Hydrogenation – a (catalytic) reaction in which you couple molecular hydrogen to unsaturated organic compounds – has applications in the margarine and petrochemical industries, and the reaction is also regularly found in the laboratory. However, H2 has to be activated first, and this is usually done with the later transition metals. The disadvantage is that they are scarce and expensive. María Sansores-Paredes, Martin Lutz and Marc-Etienne Moret from Utrecht University have now developed a nickel complex that provides a new hydrogen activation mechanism.

The nickel atom in this complex is coordinated to a so-called ‘pincer’ ligand. Two phosphine groups hold the metal in place.
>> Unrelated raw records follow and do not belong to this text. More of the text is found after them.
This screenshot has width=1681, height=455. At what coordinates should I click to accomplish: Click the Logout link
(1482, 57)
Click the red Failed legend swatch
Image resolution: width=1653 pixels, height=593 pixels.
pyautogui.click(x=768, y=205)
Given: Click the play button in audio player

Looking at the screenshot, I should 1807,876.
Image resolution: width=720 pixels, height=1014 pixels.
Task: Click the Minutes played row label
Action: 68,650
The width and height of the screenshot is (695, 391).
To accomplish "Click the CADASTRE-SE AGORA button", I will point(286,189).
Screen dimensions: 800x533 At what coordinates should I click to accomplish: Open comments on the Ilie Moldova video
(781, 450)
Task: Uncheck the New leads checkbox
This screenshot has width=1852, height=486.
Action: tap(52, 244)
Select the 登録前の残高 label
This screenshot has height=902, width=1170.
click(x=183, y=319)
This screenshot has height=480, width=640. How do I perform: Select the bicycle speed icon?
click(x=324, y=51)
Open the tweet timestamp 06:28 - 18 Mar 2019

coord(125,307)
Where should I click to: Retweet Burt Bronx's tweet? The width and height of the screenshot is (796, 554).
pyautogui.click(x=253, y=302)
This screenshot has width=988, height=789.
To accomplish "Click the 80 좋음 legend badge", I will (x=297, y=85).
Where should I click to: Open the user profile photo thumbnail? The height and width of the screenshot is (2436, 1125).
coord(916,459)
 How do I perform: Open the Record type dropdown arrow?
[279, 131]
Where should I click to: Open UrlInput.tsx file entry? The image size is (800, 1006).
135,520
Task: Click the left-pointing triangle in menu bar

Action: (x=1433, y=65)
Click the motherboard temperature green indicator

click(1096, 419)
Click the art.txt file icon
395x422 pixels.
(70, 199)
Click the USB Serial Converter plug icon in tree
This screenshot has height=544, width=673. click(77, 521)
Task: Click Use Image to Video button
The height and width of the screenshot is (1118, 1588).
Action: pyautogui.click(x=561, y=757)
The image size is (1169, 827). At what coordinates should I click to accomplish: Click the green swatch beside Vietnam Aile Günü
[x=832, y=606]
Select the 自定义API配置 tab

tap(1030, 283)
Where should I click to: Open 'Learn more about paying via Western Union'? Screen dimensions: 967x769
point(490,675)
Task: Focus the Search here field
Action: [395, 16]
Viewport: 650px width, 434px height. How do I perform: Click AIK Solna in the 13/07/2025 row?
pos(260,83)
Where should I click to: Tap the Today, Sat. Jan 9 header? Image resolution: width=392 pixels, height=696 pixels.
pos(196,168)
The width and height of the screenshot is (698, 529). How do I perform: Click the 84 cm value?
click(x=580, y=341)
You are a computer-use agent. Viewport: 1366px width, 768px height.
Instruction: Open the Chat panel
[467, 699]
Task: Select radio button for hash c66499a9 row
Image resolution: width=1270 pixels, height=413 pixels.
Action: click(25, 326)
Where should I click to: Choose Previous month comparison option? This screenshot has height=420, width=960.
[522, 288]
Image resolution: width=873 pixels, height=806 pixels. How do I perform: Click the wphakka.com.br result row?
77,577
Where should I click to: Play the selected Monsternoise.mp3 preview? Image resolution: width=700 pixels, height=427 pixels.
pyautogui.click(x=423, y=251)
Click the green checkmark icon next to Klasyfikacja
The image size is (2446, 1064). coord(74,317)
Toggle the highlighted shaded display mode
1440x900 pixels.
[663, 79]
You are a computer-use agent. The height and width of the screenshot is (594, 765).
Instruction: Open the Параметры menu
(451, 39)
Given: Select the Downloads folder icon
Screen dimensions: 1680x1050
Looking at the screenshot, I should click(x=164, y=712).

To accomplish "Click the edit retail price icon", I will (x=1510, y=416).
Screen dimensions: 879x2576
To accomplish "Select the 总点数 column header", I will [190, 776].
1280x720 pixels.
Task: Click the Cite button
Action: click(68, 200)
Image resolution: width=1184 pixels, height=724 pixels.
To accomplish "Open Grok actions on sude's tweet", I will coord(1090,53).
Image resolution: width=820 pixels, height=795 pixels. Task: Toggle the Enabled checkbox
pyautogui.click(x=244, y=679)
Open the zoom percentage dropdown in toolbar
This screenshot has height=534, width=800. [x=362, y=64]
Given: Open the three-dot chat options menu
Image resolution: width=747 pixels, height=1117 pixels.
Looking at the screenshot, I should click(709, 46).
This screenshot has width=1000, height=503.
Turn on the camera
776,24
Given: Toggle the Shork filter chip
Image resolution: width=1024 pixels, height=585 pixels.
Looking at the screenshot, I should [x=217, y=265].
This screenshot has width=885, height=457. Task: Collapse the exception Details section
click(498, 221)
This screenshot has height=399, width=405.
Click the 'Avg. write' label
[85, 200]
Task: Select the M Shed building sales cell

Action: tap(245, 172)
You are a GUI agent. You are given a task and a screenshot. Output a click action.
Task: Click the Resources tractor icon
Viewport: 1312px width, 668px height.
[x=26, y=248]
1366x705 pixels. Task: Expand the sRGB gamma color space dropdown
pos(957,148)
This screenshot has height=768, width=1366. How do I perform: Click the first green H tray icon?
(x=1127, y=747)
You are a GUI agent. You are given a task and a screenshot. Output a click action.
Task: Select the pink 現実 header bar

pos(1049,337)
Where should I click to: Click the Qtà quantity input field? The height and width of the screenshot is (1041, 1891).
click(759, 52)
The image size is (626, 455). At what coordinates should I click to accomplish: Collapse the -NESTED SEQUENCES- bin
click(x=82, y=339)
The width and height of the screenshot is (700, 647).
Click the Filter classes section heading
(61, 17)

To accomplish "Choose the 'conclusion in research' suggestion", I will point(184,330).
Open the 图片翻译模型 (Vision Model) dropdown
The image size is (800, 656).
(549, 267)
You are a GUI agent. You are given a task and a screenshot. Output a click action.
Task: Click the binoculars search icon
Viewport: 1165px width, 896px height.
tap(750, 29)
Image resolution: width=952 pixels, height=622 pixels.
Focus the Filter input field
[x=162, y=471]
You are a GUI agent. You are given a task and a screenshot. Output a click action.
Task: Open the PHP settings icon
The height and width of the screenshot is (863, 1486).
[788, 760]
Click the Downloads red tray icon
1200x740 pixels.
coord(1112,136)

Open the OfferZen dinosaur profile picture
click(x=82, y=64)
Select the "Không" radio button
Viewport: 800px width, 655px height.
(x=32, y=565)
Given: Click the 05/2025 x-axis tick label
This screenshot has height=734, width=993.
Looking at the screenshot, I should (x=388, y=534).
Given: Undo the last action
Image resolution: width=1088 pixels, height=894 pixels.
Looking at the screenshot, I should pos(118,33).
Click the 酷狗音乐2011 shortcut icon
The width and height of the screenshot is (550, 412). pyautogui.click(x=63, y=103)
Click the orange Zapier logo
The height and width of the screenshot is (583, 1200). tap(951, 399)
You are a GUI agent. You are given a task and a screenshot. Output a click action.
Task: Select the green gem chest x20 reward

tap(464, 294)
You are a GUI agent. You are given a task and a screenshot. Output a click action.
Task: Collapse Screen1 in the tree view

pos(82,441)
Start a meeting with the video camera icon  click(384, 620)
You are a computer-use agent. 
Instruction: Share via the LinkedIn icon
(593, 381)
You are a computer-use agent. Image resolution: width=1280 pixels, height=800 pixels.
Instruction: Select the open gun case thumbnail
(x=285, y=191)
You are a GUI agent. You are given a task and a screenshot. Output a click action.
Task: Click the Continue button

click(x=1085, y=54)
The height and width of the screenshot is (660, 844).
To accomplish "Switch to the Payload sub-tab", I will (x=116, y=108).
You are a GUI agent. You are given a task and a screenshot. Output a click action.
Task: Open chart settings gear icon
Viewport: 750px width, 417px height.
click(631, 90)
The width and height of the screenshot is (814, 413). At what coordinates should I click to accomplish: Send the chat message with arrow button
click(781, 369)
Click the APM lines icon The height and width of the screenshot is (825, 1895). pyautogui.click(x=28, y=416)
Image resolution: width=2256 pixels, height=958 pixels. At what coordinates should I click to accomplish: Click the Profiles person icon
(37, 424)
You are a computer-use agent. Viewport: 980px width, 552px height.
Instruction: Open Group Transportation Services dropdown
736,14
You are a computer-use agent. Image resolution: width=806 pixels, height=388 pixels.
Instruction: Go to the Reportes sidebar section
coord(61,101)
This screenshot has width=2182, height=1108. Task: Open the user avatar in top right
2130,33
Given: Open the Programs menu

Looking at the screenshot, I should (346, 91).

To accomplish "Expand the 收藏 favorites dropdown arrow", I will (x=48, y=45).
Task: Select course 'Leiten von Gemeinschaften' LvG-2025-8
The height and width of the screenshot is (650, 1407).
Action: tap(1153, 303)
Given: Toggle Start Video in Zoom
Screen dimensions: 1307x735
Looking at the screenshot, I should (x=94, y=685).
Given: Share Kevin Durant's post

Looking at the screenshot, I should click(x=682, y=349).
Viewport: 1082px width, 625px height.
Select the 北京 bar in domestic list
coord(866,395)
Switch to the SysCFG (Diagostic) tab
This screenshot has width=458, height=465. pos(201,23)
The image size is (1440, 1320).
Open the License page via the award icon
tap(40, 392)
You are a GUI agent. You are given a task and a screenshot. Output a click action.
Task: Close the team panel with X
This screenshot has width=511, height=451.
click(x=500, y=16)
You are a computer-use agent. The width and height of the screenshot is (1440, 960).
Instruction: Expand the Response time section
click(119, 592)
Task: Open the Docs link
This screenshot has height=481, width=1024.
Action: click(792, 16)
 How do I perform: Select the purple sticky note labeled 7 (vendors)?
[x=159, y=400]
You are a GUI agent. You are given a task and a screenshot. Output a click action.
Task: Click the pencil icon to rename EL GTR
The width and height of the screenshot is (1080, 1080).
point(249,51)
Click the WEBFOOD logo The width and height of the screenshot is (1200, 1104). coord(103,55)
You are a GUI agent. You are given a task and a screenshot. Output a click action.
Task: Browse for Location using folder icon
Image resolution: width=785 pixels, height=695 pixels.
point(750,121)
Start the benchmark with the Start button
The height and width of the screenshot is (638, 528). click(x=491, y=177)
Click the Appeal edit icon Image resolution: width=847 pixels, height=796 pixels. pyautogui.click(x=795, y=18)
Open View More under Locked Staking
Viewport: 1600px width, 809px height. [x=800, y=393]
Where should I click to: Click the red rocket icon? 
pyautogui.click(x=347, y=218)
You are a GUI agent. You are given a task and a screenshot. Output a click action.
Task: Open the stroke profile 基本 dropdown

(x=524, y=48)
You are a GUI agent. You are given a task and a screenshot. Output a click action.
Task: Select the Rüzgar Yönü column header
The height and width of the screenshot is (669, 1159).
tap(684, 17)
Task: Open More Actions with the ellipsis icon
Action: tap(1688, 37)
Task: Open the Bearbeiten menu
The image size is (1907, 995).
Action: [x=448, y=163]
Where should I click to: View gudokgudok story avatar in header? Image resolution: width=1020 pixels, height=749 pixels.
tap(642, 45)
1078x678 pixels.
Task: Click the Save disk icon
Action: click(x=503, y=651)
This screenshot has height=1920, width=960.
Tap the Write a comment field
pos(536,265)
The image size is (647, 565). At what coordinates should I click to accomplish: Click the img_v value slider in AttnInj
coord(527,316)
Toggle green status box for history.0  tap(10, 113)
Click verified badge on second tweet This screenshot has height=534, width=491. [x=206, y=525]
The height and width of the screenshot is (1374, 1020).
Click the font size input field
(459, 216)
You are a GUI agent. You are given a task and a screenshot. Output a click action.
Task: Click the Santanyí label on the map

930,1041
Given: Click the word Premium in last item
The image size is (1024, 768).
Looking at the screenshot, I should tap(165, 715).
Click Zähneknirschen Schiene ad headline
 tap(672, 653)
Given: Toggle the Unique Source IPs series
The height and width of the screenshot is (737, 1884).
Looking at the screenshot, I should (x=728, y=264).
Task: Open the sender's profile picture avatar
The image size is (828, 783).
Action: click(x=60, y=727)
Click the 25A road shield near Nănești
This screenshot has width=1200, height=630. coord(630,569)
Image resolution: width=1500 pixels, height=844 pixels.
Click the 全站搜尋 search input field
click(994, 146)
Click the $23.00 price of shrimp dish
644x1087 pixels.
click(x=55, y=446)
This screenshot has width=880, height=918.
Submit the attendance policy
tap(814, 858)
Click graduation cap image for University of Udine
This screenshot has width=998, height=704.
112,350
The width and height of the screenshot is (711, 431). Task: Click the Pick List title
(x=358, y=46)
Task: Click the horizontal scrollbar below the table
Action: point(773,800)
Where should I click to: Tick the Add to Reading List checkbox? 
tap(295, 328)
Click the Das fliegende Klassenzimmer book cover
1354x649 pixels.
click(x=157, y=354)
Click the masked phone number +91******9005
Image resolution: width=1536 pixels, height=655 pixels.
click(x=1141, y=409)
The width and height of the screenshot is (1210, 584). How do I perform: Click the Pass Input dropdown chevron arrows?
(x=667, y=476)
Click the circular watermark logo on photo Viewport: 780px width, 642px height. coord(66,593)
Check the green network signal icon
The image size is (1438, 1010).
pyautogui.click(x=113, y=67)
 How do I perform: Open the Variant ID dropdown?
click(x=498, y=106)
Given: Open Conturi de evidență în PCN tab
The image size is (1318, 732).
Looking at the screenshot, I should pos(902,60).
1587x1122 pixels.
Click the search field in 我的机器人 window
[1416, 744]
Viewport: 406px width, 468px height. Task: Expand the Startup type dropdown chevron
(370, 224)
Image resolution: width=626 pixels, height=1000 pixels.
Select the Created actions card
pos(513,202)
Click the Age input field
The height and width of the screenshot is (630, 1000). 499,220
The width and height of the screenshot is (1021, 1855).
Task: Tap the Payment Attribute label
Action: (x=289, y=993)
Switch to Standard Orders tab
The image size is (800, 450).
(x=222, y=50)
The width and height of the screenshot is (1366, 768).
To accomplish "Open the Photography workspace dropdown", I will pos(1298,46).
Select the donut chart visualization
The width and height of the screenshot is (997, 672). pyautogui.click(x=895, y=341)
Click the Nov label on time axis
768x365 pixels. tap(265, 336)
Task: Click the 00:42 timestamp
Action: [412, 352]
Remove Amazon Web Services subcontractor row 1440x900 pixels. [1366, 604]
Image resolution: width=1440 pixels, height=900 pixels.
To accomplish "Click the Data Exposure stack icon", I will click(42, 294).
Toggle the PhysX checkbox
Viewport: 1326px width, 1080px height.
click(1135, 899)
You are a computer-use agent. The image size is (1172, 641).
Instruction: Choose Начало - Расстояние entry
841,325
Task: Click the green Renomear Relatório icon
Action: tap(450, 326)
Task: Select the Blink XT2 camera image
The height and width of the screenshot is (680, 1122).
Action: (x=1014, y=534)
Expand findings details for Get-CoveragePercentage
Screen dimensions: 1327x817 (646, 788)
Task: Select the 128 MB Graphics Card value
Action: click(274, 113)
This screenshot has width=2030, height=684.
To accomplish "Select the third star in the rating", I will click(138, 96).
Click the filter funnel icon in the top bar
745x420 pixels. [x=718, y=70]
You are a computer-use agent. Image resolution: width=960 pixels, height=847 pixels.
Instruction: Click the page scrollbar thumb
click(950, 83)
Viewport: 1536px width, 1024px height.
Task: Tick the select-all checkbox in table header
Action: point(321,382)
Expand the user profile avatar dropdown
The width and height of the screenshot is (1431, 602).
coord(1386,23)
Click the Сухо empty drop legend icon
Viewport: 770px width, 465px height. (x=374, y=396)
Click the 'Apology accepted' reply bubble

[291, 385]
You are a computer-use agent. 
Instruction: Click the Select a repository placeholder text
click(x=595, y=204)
In addition, the ligand contains a double bond in a kind of scorpion-tail configuration, which is also coordinated to nickel. ‘The idea of using a pincer ligand with an olefin was a deliberate choice, but our first designs were not successful’, says Marc-Etienne Moret, associate professor of organic chemistry at Catalysis in Utrecht.

He explains that the complex from the paper was a stroke of luck, based on work from a few years ago. ‘When I saw one of the degradation products from our older work, I thought it might be a good candidate for hydrogen activation. That turned out to be right.’

Surprise

‘The remarkable thing is that the complex not only activates hydrogen but also acts as a catalyst’, says Moret. ‘What is more, during the catalytic reaction you can follow what happens to the catalyst itself, which is often difficult to do.’

The activation mechanism also came as a surprise. Moret: ‘The mechanism had previously been proposed on the basis of DFT calculations for C-H activation, but not for H₂ activation.’ In the published system, you see the two intermediates interacting experimentally. ‘This has not been shown before.’

It works like this: first, a hydrogen molecule coordinates to the nickel atom. Nickel pulls the hydrogen atoms apart, then one stays on the nickel and the other moves to the ligand alkene. Then, when an alkyne substrate coordinates to the nickel atom, nickel reduces the alkyne to an alkene with the hydrogen molecule that has been pulled apart.

Tricky gas

One of the experimental challenges was to characterise the nickel-hydrogen complex. ‘We saw a small bump in the NMR spectrum and suspected that this was the complex, but of course this is not sufficient proof’, says Moret. To confirm this, the team carried out experiments with HD (deuterated hydrogen). ‘This is not easy: the catalyst is sensitive to air and water, and HD is quite expensive, so you have to be careful. It was a clever piece of work by María.’ Combined with DFT calculations, the team was able to confirm the catalytic mechanism.

Moret hopes that this work will be a stepping stone to practical applications. ‘The system from the paper will probably not be used by anyone because it is too complicated to make. But a PhD student has just started a new project with us based on this work, who wants to make this kind of complex in a simpler way and will be looking at reaction mechanisms.’

Moret is not entirely sure, but ‘you should always have hope’, he believes. ‘It is difficult to predict the future, but because this is a new mechanism, we expect that this type of complex will catalyse reactions that were not possible before. If this is the case, we can really start applying them.’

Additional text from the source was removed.